In Our Early Childhood Education

Tuburan offers Kindergarten, Class 1 (Grade 1), Class 2 (Grade 2), Class 3 (Grade 3), Class 4 (Grade 4), Class 5 (Grade 5), and Class 6 (Grade 6).

Creative free play. This is the magical world of kindergarten children (3 – 6 years old). Everything children at this age experience they need to “digest” through free play. Letting children learn by doing and moving helps feed their need to make sense and actively explore the world which in turn cultivates their curious minds.

The children have baked a delicious pizza! (Photo by Lilli O. Breininger.)

A child helps his teacher sew a crown. (Photo by Lilli O .Breininger.)

As children play, they turn simple, unformed toys—like stones, wood cuts, leaves, beeswax, and seeds—into a hundred different things with their imagination.In kindergarten, children’s four basic senses are developed: touch, wellbeing, movement and warmth.
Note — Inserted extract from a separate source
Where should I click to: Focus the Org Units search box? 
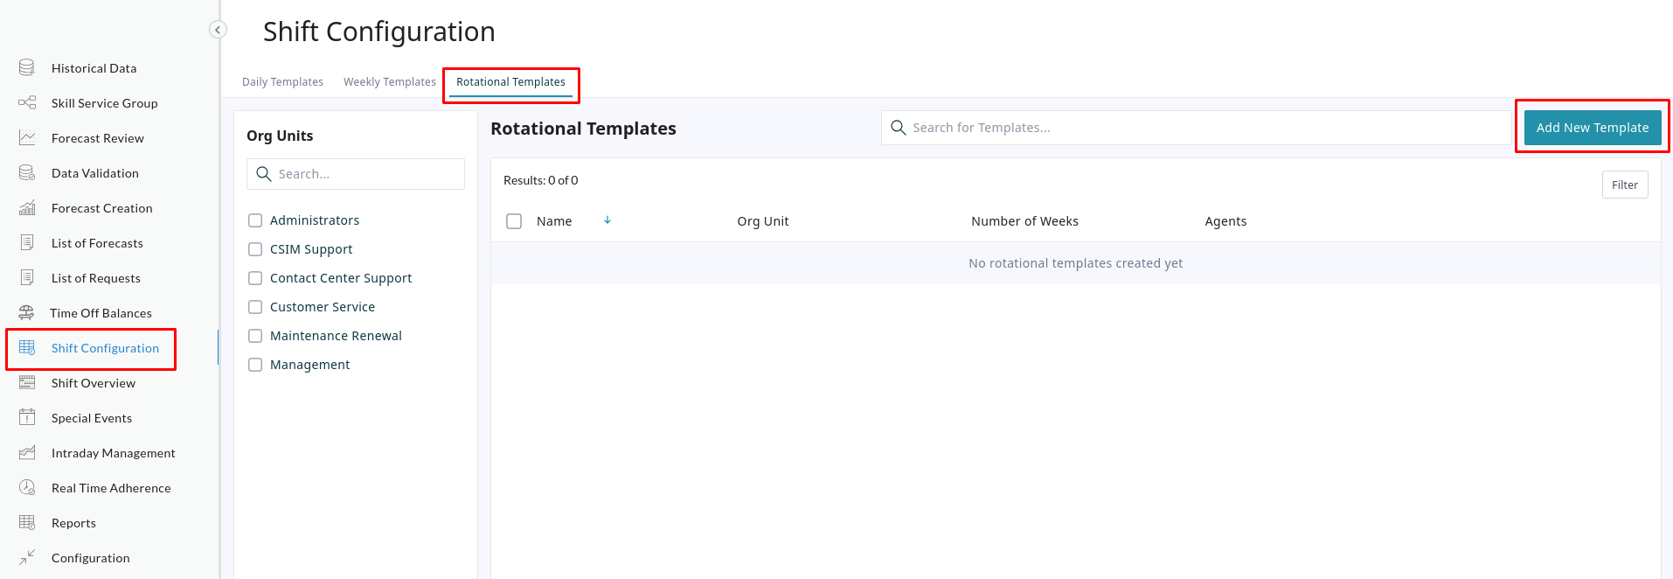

Through moving, balancing, interacting, exploring they practice their motor skills which, when developed well, will prepare them for the more abstract thinking and prolonged periods of concentration that’s usual in grade school.

During the week, children take turns washing the dishes after meals. (Photo by Lilli O. Breininger.)

The kindergarten classroom resembles a cozy and home-like environment which suitably helps children transition from home to school. At this age, children learn best through imitating their teachers who are lovingly called “titas” and “titos” (i.e. aunties and uncles). The teachers’ personal mastery to always be ready to appropriately support the “unfolding” of the children helps guide the children as they move, touch and speak freely in between songs and stories.

Storytelling widens children’s vocabulary and stimulates their imagination. Photo by Lilli O. Breininger.

Learning is something kindergarten children do spontaneously and the best way adults can support growing children is to provide a nurturing and stimulating learning environment with varied age-appropriate activities. For instance, painting and drawing need concentration. But playing in the sandbox and climbing trees require more physical exertion and interaction. Children need both kinds of “breathing in” and “breathing out” activities.Young children especially have a need for rhythm – much like breathing in and out, blood pulsing and heart beating. Rhythm – or knowing what comes next as we move through time – offers children consistency and security.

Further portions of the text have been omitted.